_SUPPLIED MATERIAL_

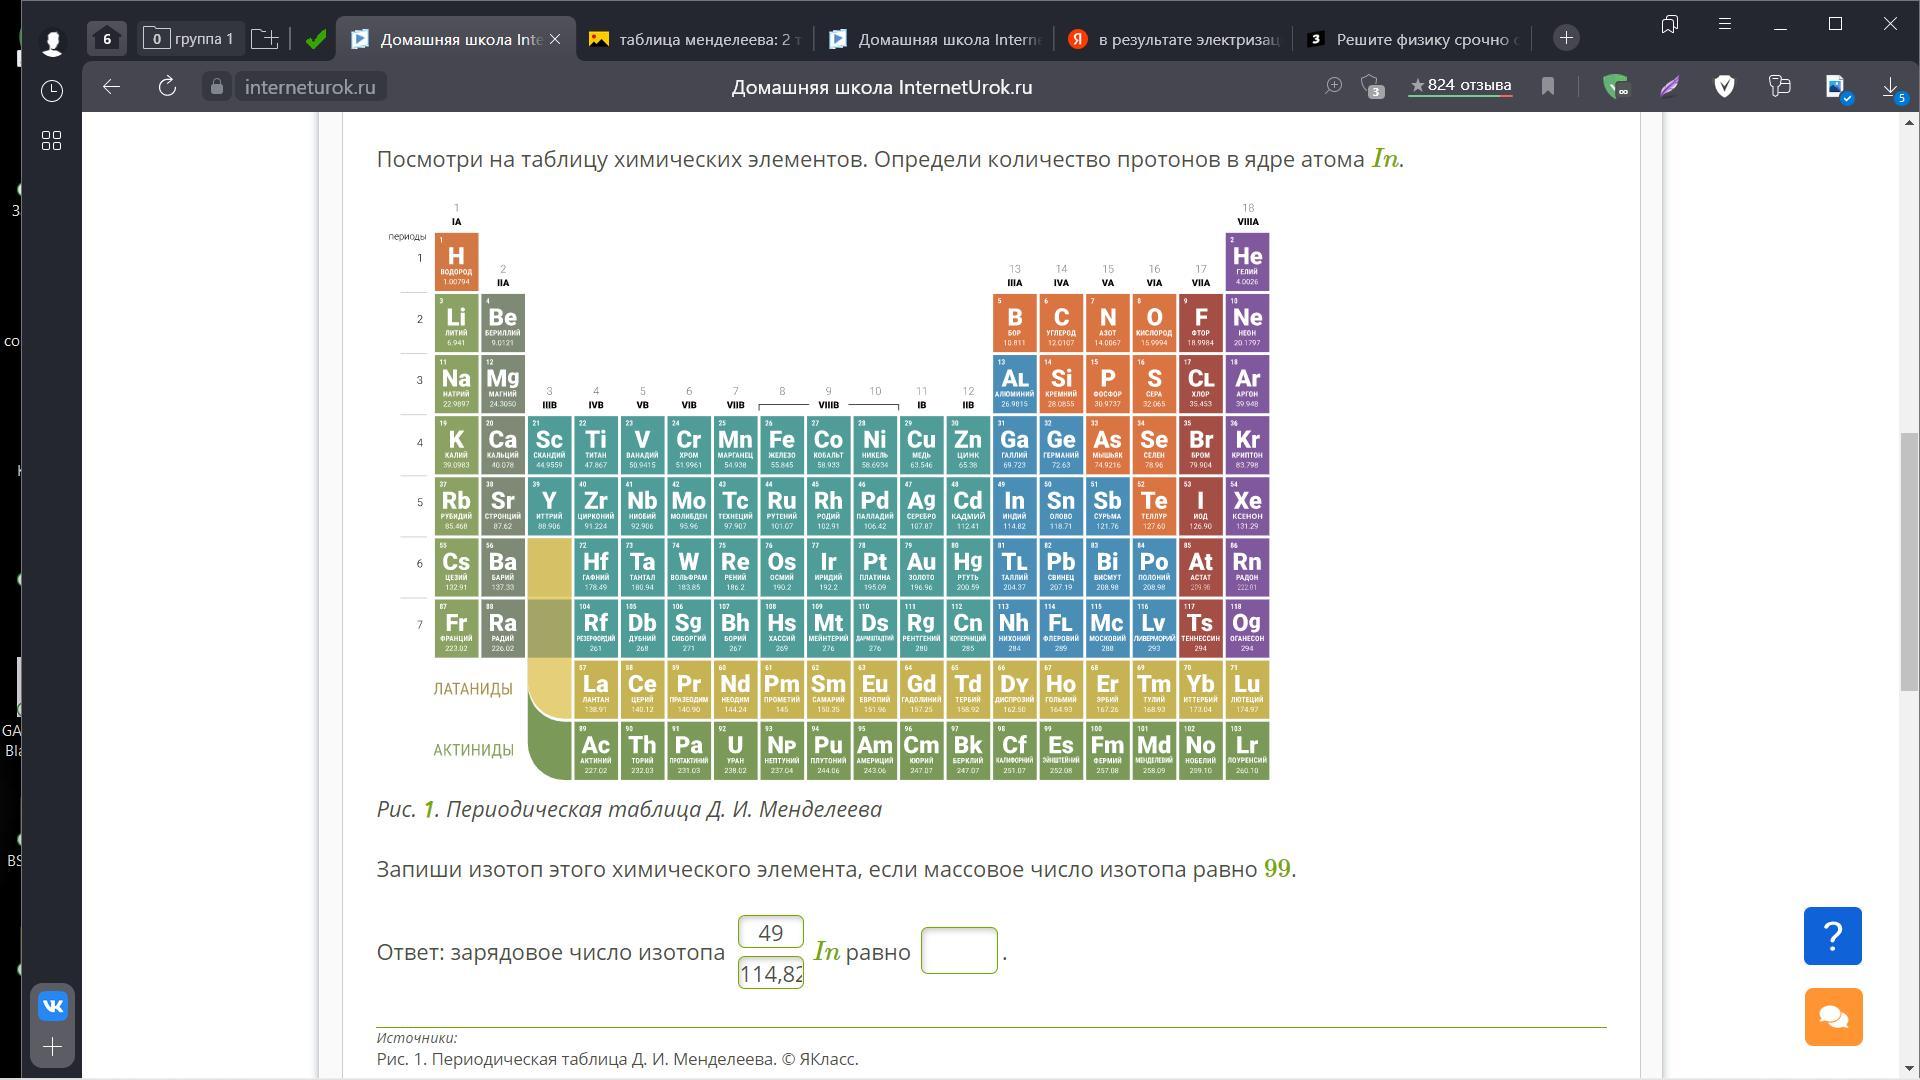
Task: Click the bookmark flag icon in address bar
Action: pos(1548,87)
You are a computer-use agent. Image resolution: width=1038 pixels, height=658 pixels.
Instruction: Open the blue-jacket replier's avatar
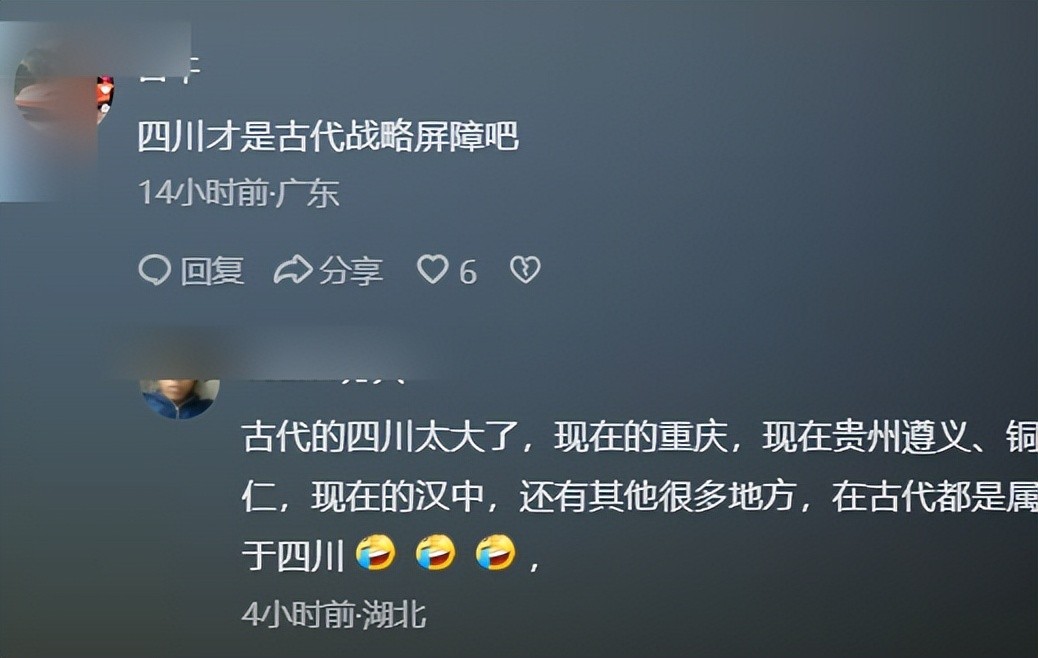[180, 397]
* * *
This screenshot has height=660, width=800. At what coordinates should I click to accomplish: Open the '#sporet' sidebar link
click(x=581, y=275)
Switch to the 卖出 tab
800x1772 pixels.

_TASK DIRECTIONS_
Extract every line of the listing above that contains the word "Open", and reproduce each of those lines unchanged.

_FULL RESPONSE_
Instruction: Open the blue-jacket replier's avatar
This screenshot has height=660, width=800. At what coordinates should I click to accomplish: Open the '#sporet' sidebar link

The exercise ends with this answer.